Existing Fossil Localities. A dataset of 98 Cedar Mountain Formation fossil localities with reliable geospatial locations and containing identifiable bone was provided by the Brigham Young University (BYU) Museum of Paleontology (see Figure 1). Fossil localities were found by BYU staff via ground reconnaissance surveys. They recorded GPS data for each locality using a handheld Garmin Montana 650t GPS receiver set to the WGS84 geographic datum. Horizontal coordinate accuracy was between two and three meters. Data was provided in a digital spreadsheet, which was converted into a point shapefile.
Spatial data regarding fossil localities described in published literature was obtained from the Paleobiology Database (paleobiodb.org). The Paleobiology Database is a non-governmental, non-profit online resource containing paleobiological taxonomic, geospatial, and reference data aggregated by numerous member researchers working from a variety of institutions (Alroy and Uhen, 2013). Geospatial data was available for ten published Cedar Mountain Formation localities (see Figure 1). References describing fossil localities include Bodily (1969), Carpenter et al. (1999), Galton and Jensen (1978), Gilpin et al. (2007), Kirkland et al. (1998), Kirkland and Madsen (2007), McDonald et al. (2010), Santucci and Kirkland (2010), Senter et al. (2012a), and Taylor et al. (2011). Geospatial data does not necessarily come directly from the publications but can be submitted to Paleobiology Database by member researchers.
Digital Elevation Model (DEM). Auto-correlated 5-meter resolution DEM data were obtained for the field area from the Utah Automated Geographic Reference Center (gis.utah.gov/data). The data was created from aerial photography collected during the 2006 National Agriculture Imagery Program. It is of a finer resolution but contains anomalies not seen in datasets developed by other methods such as LiDAR, photogrammetry, or radar (Kelson, 2007). The DEM data is available in 20,000 by 20,000 meter blocks across the entire state of Utah as ASCII files. Ten individual adjacent ASCII files were needed to cover the entire field area. The ASCII datasets were converted to Esri GRIDs, then combined into a single raster mosaic in a file geodatabase (see Figure 1). Slope and aspect data for the Cedar Mountain Formation were extracted from the DEM (see Figure 3).
Overview. Statistics regarding spectral reflectance for the BYU fossil localities and the Cedar Mountain Formation were summarized, and differences of means were compared. A weighted suitability analysis using differences of means was conducted to determine fossil locality potential for the Cedar Mountain Formation. The model was field tested, and observations were made regarding model functionality. Field observations were used to revise the model. Model results were compared to published fossil localities. Slope and aspect data were combined with additional observations to further refine the model. Figure 4 illustrates a simplified flowchart of the methodology.
Summary of Fossil Locality Spectral Reflectance. The spectral reflectances of the BYU fossil localities were summarized to establish the spectral signature of fossil localities (see Table 1). The spectral reflectances of the entire Cedar Mountain Formation as mapped by Doelling (2002) were also summarized for comparison to the fossil localities (see Table 2).

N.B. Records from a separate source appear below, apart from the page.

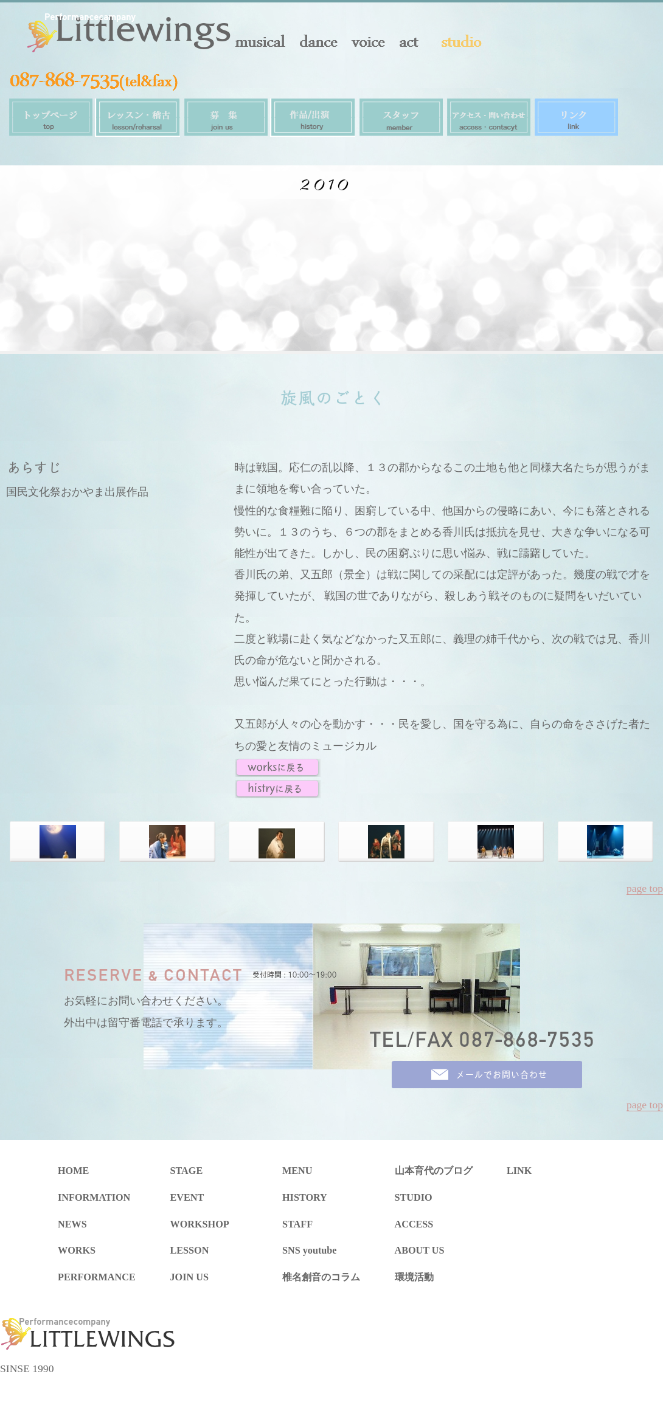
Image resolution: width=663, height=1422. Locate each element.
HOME (73, 1170)
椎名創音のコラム (321, 1277)
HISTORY (304, 1197)
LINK (519, 1170)
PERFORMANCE (97, 1277)
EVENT (187, 1197)
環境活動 (414, 1277)
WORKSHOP (199, 1224)
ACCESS (414, 1224)
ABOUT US (420, 1250)
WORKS (76, 1250)
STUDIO (413, 1197)
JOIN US (189, 1277)
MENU (297, 1170)
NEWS (72, 1224)
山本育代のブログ (434, 1170)
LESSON (189, 1250)
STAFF (297, 1224)
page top (645, 888)
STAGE (186, 1170)
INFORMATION (94, 1197)
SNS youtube (309, 1250)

These summaries were used to identify which OLI/TIRS bands have narrower spectral signatures at known fossil localities when compared to the spectral signatures of the entire Cedar Mountain Formation. Figure 5 shows the difference of means from values in Table 1 and Table 2. The difference of means for each band is calculated by subtracting the mean of the localities (X1) from the mean of the entire Cedar Mountain Formation (X2). A low difference of means indicates that there is little difference in spectral signature between the localities and the background whereas a high difference of means indicates a greater difference in spectral signature. Bands with higher difference of means suggest greater utility for subsequent analysis.
Bands 8 and 9 were removed from subsequent analysis. Band 8 is the panchromatic band, which detects wavelengths that span bands 2-4, the visible light bands. It is usually reserved for pansharpening, a process which increases visual resolution in these bands for production of higher quality images. Band 9 is primarily used for detection of cloud cover. This study is not concerned with cloud cover, and the OLI/TIRS imagery was specifically chosen for its lack thereof.

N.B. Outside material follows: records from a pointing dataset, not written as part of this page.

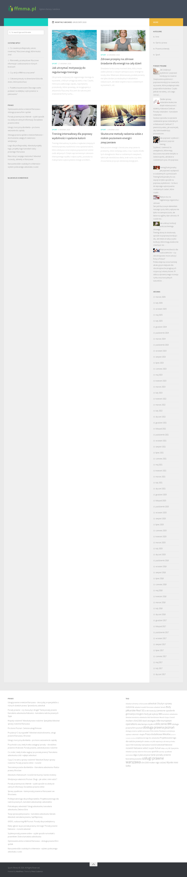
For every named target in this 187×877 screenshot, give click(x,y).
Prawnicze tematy (162, 48)
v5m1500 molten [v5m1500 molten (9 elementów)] (148, 762)
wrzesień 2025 (161, 309)
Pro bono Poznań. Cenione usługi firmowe (24, 728)
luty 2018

Weighted Suitability Analysis. The nine remaining OLI/TIRS bands were reclassified for the weighted suitability analysis. The analysis mask was set to the extent of the Cedar Mountain Formation to exclude areas outside its mapped extent. Values outside the range present in the localities were given a reclassified value of one and values inside the range present in the localities were given a reclassified value of five. Table 3 shows the reclassified values for each band. Weights were assigned by comparing the difference of means of each band to the sum of the differences of means of the nine remaining bands. A percentage of how much influence each band had on the sum of the differences of means was used to determine its weight in the suitability analysis. Table 4 contains the weights given to each band. Figure 6 contains the results of the weighted suitability analysis. The reclassified cell values of each band were multiplied by the corresponding weight, then summed to produce the suitability analysis results. Each cell was given a Fossil Locality Potential (FLP) between 1 (Low Potential) and 5 (High Potential).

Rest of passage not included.